Wibu-Systems and the other industrial companies and research institutions involved in the project are pursuing the goal of protecting all digital data generated during 3D printing across the entire process chain and all service providers involved - from theft, manipulation and license misuse. The aim is also to work towards establishing the interfaces and encryption technologies developed as part of the project as standards.
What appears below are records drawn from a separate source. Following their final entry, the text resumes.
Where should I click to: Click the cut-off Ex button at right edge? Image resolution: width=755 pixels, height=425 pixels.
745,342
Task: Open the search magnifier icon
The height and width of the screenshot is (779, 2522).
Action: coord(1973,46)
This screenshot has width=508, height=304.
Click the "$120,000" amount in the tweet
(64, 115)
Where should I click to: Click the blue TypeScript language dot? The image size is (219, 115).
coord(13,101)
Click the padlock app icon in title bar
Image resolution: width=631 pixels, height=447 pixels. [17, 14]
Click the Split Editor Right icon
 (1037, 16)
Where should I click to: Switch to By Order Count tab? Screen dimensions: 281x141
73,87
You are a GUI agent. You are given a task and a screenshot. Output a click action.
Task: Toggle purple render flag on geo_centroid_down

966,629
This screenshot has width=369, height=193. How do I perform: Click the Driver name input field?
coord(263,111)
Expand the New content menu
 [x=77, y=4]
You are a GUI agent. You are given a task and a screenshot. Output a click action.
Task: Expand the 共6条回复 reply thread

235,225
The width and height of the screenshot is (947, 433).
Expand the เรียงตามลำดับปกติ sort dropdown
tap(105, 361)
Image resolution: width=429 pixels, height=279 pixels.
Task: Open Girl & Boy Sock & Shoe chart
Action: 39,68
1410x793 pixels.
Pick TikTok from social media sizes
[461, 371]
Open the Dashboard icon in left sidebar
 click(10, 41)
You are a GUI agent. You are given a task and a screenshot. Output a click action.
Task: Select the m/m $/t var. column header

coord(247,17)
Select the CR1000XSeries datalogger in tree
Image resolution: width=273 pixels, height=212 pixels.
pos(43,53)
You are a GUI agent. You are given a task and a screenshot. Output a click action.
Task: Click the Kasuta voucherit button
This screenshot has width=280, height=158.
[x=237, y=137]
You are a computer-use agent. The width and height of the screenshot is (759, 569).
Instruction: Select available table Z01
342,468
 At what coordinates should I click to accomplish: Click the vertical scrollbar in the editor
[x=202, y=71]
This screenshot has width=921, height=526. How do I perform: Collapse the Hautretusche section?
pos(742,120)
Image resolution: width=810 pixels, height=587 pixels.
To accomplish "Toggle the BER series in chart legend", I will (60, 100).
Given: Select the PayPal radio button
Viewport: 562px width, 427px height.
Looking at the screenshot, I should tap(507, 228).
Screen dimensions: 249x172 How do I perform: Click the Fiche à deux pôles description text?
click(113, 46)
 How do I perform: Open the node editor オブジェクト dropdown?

In a demonstrator, which will show the results by the end of the project on 30 September 2023, the steps required for 3D printing will be decentralized, automated and encrypted - from the digital 3D model via the cloud to the 3D printing service provider. Each service provider involved receives exactly the data it needs for its task and only for as long as necessary. As part of the project, a web front end, a technology database with process parameters, the post-processor for generating the system code, corresponding hardware and software interfaces for communication between the platform and the 3D printers and a higher-level security infrastructure are being developed. This creates a value chain with comprehensive license management to authorize, control and monitor all necessary data transfer and process steps between the parties involved. Wibu-Systems is contributing its CodeMeter encryption technology to the project.